Gaonkar Bilwaj, T Shinohara Russell, Davatzikos Christos
Center for Biomedical Image Computing and Analytics, United States.
Center for Biomedical Image Computing and Analytics, United States; Department of Biostatistics and Epidemiology Perelman School of Medicine, University of Pennsylvania, United States.
Med Image Anal. 2015 Aug;24(1):190-204. doi: 10.1016/j.media.2015.06.008. Epub 2015 Jun 25.
Machine learning based classification algorithms like support vector machines (SVMs) have shown great promise for turning a high dimensional neuroimaging data into clinically useful decision criteria. However, tracing imaging based patterns that contribute significantly to classifier decisions remains an open problem.
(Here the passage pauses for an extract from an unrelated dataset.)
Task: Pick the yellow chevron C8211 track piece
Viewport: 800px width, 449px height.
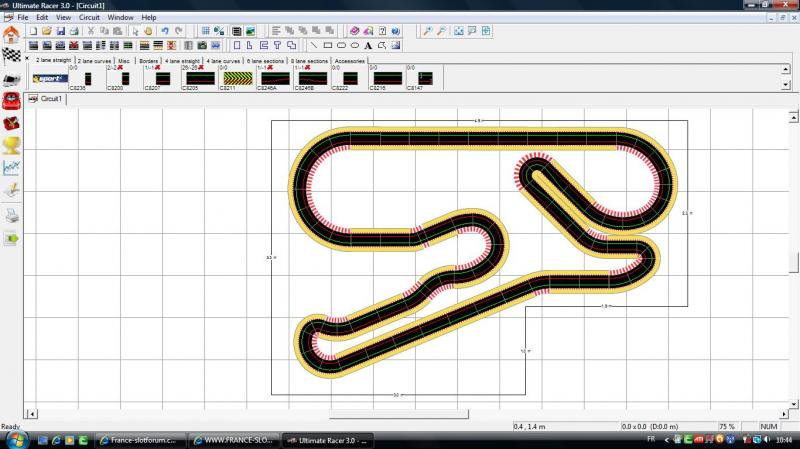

This is an issue of critical importance in imaging studies seeking to determine which anatomical or physiological imaging features contribute to the classifier's decision, thereby allowing users to critically evaluate the findings of such machine learning methods and to understand disease mechanisms. The majority of published work addresses the question of statistical inference for support vector classification using permutation tests based on SVM weight vectors. Such permutation testing ignores the SVM margin, which is critical in SVM theory. In this work we emphasize the use of a statistic that explicitly accounts for the SVM margin and show that the null distributions associated with this statistic are asymptotically normal. Further, our experiments show that this statistic is a lot less conservative as compared to weight based permutation tests and yet specific enough to tease out multivariate patterns in the data. Thus, we can better understand the multivariate patterns that the SVM uses for neuroimaging based classification.
基于机器学习的分类算法,如支持向量机(SVM),在将高维神经影像数据转化为临床有用的决策标准方面显示出了巨大的潜力。然而,追踪对分类器决策有显著贡献的影像模式仍然是一个未解决的问题。在试图确定哪些解剖学或生理学影像特征对分类器决策有贡献的影像研究中,这是一个至关重要的问题,从而使用户能够严格评估此类机器学习方法的结果并理解疾病机制。大多数已发表的工作都涉及使用基于支持向量机权重向量的排列检验来进行支持向量分类的统计推断问题。这种排列检验忽略了支持向量机的间隔,而间隔在支持向量机理论中至关重要。在这项工作中,我们强调使用一种明确考虑支持向量机间隔的统计量,并表明与该统计量相关的零分布是渐近正态的。此外,我们的实验表明,与基于权重的排列检验相比,该统计量的保守性要低得多,同时又足够具体以梳理出数据中的多变量模式。因此,我们可以更好地理解支持向量机用于基于神经影像的分类的多变量模式。